- Supplied passage:
-.-.-

This post is brought to you by Sara Harless! We met in college working at the Writin’ Desk and I genuinely look forward to all Facebook updates about her work mothering Anne, aka “The Scarlet Tornado!”
“So what do you do for a living?”
Such an innocuous, friendly question that caused me to cringe every time it was asked.
For three years, I would proudly reply, “I teach preschool for Head Start” and tell funny anecdotes about my students. I loved teaching; I was passionate about my students and the care and education I provided for them. I prayed for my students. I cried for them (and myself after particularly trying days!). Much of my identity (more deeply,my pride) was wrapped up in my chosen career.

-.-.-

- Source data:
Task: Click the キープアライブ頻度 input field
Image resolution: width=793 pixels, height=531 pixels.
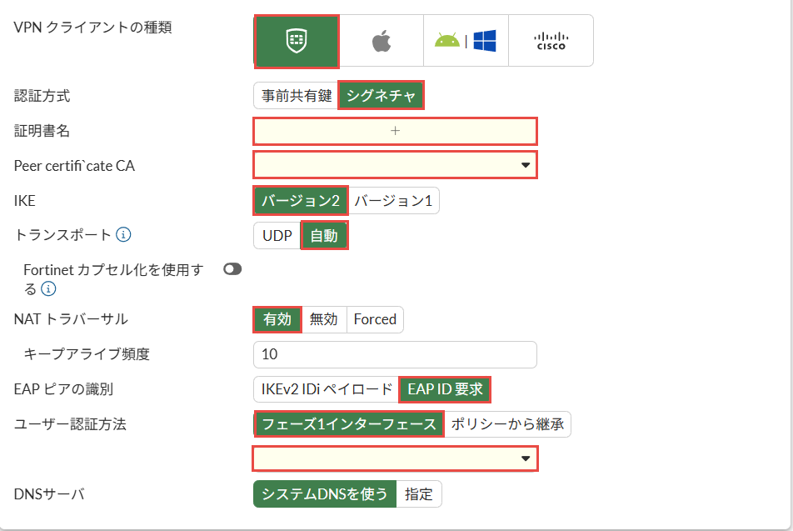Action: click(395, 354)
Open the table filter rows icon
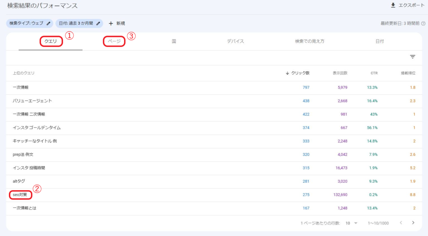Viewport: 428px width, 236px height. 413,57
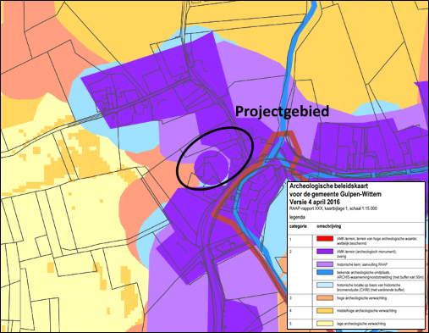Click the 'lage archeologische verwachting' legend text
The height and width of the screenshot is (333, 429).
coord(361,324)

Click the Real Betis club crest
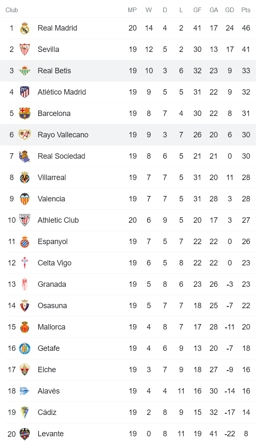click(25, 71)
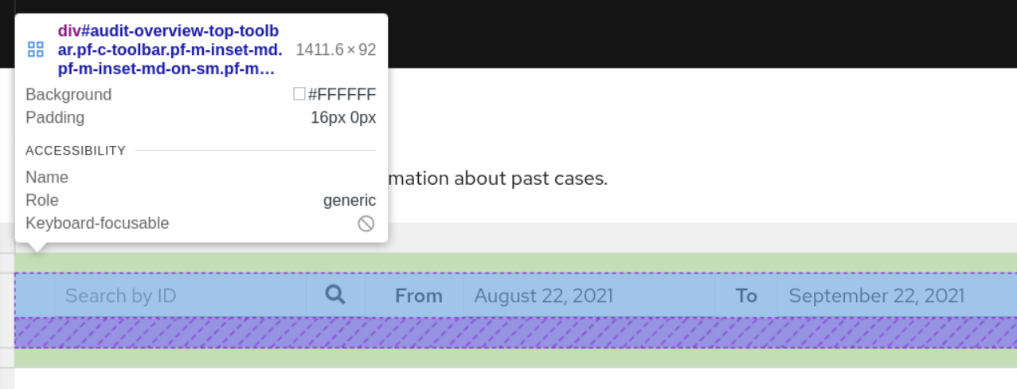Click the white Background color swatch

point(299,94)
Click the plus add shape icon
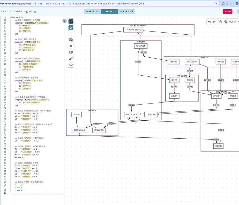 pyautogui.click(x=71, y=34)
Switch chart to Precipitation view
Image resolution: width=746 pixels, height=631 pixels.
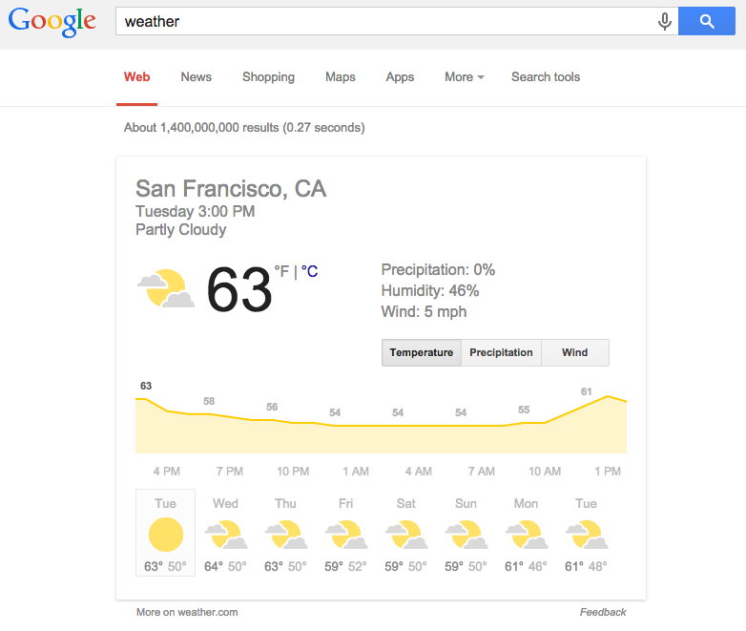(501, 352)
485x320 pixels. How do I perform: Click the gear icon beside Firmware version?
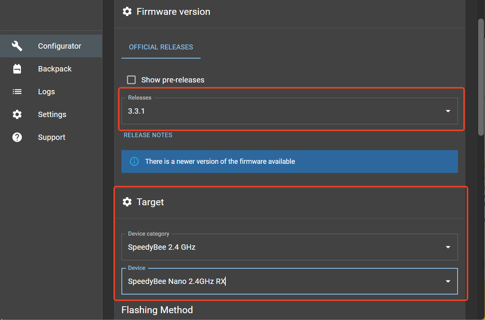pyautogui.click(x=127, y=11)
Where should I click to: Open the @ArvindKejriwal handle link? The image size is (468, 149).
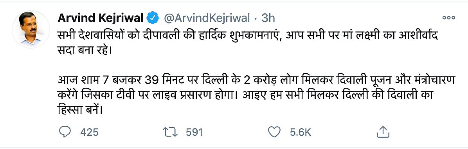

-.-.-

- Work request 1:
Copy the guest post about teaching preschool word for word, everything from "This post is" down to "my chosen career.".
- Work request 2:
Carry on writing the guest post about teaching preschool, starting after its last sentence.

- Result 1:
This post is brought to you by Sara Harless! We met in college working at the Writin’ Desk and I genuinely look forward to all Facebook updates about her work mothering Anne, aka “The Scarlet Tornado!”
“So what do you do for a living?”
Such an innocuous, friendly question that caused me to cringe every time it was asked.
For three years, I would proudly reply, “I teach preschool for Head Start” and tell funny anecdotes about my students. I loved teaching; I was passionate about my students and the care and education I provided for them. I prayed for my students. I cried for them (and myself after particularly trying days!). Much of my identity (more deeply,my pride) was wrapped up in my chosen career.

- Result 2:
Then I saw the heartbeat flickering on the ultrasound screen. I had never had any intention of returning to work after my daughter was born. Primarily, I didn’t make enough money teaching to make paying for childcare feasible or worth it. Who wants to work more than 40 hours a week for what amounts to $2 an hour? More importantly, I wanted to stay home with my little one. I felt strongly that this was best for our family (with no judgement or condemnation for families that work differently). My husband agreed and so I put in my notice after the school year ended (I was due in July). I was nervous, but excited and ready to start my new career.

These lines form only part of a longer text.